According to a release issued by the district administration, 19 deaths were reported from the Kejriwal hospital and 88 from the Sri Krishna Medical College and Hospital (SKMCH), where Union Health Minister Harsh Vardhan had visited the patients on Sunday and assured their families of all possible help from the Centre.
While doctors have maintained that the deaths occurred due to AES, state officials claimed that most of the victims, below the age of 10, have died due to hypoglycemia -- a condition caused by low level of blood sugar, electrolyte imbalance due to high temperature and extreme humidity.
On Monday, five more children died at the SKMCH and one at the Kejriwal hospital, while the condition of 12 patients at the two hospitals was stated to be serious, the release said.
Union Health Minister Harsh Vardhan reviewed the situation at a high-level meeting in New Delhi, which was attended by senior officers of the Health Ministry, Indian Council of Medical Research and the AIIMS.

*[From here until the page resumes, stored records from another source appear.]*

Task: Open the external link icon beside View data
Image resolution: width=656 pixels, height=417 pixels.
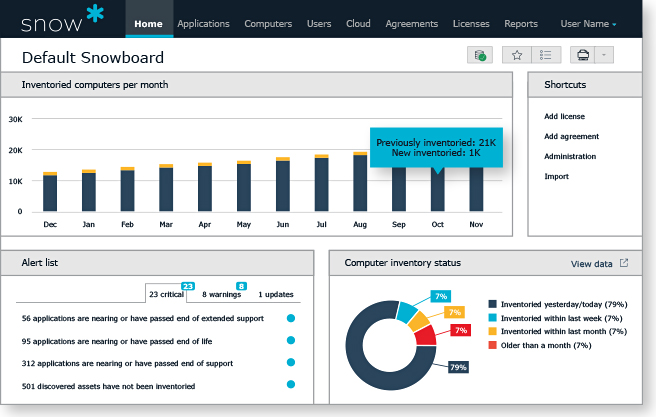Action: click(625, 264)
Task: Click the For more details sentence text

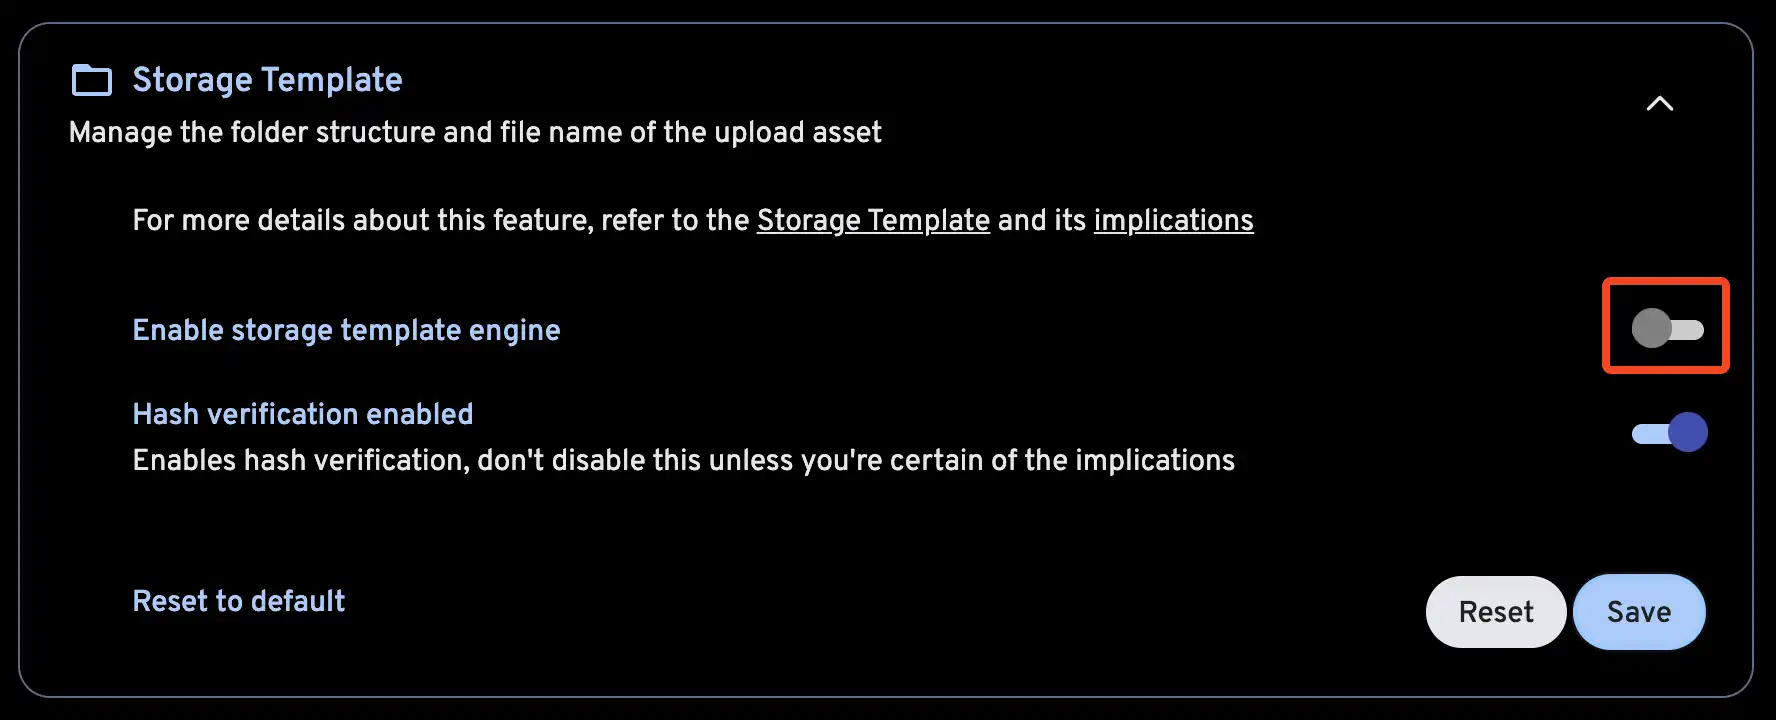Action: point(440,220)
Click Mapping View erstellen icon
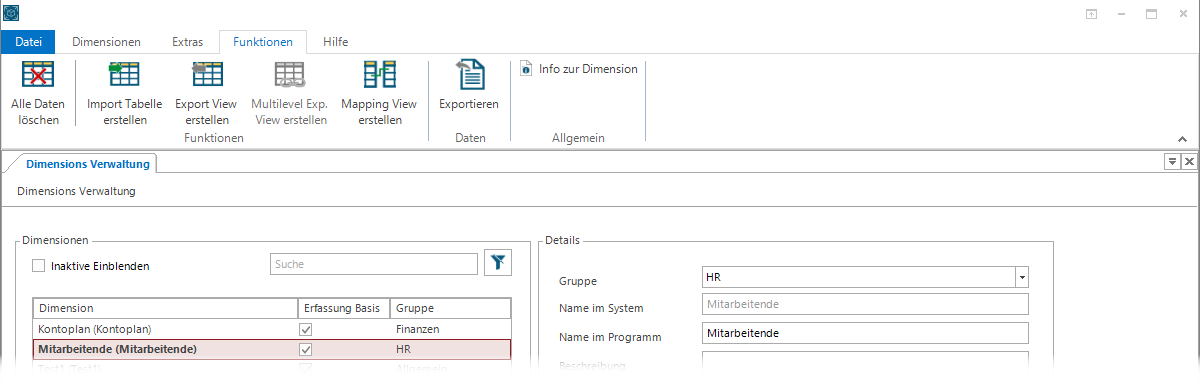The image size is (1200, 385). (379, 75)
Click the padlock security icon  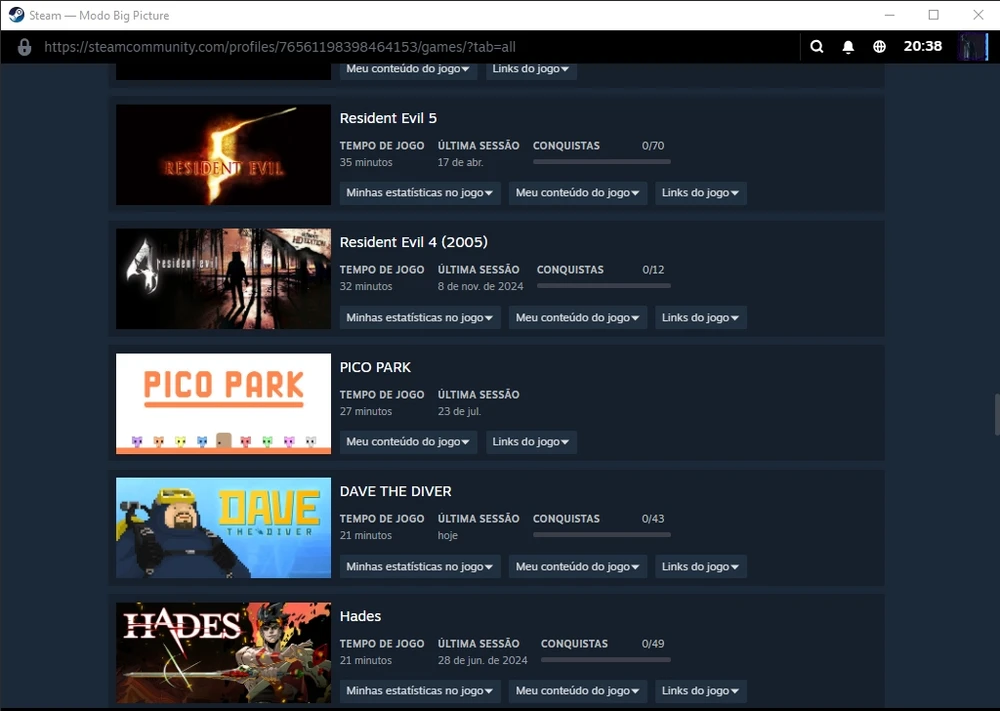click(24, 47)
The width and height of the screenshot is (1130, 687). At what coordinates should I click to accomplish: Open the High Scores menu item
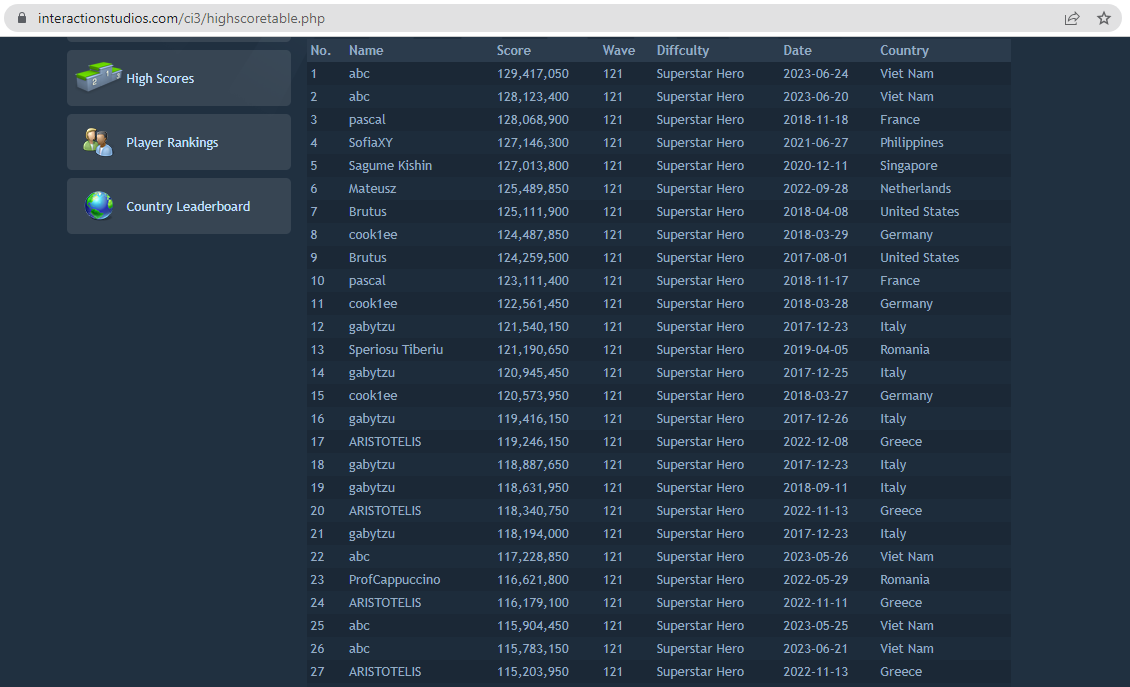[160, 79]
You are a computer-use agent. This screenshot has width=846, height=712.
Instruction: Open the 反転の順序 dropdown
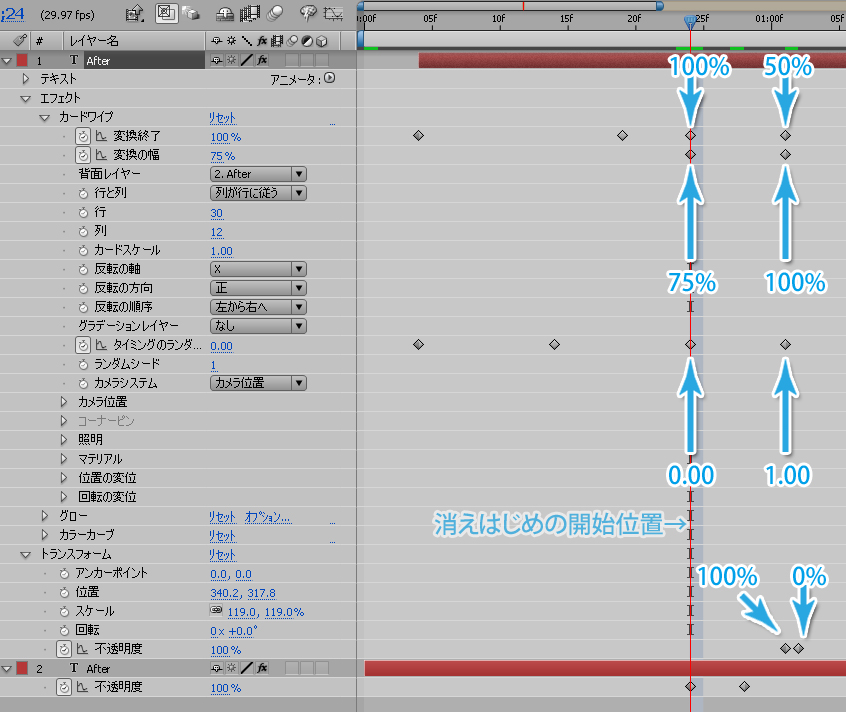257,307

Vardhan directed another high-level team to immediately visit the district and undertake necessary groundwork for the setting up of a state-of-the-art multidisciplinary research centre, according to a statement.
The National Human Rights Commission (NHRC) sent notices to the Union Health Ministry and the Bihar government over the deaths. It observed that despite reported measures taken by the government agencies, deaths of children in such large number indicated a possible flaw in the implementation of vaccination and awareness programmes.
Chief Secretary Deepak Kumar said no clear cause of deaths could be ascertained so far and indicated that one of the reasons could be that no rainfall, even pre-monsoon rain, occurred in the district this year.
The chief secretary said the government had also decided to send a team to each household, where children died due to suspected AES cases, in order to find out their social and economic background,
The purpose, he said, was to find out whether the deaths had any link with the background of the deceased families.
The official was speaking to reporters after a meeting chaired by Chief Minister Nitish Kumar on deaths from suspected AES cases and people dying due to heatwave.
The state government would bear the cost of treatment of the affected children and reimburse the people reaching hospital by private vehicles if they do not get the ambulance facility, which is free, the official said.
The chief secretary stated that all the primary health centres (PHC) had been activated, adding that the units were equipped with administering saline and glucose.
He emphasised on the need to create awareness to prevent the disease and said children should be given ORS, should not be made to sleep with an empty stomach and reach the PHC as soon as possible.
The chief secretary, however, claimed that the percentage of deaths vis-a-vis the number of admissions of children in hospitals had declined to 26 per cent this year, which he said was 35-36 per cent in earlier.
He added that the India Meteorological Department had said the heatwave conditions would continue for the next two days in various parts of the state. The department has forecast rainfall and thunderstorm on Wednesday in parts of the state.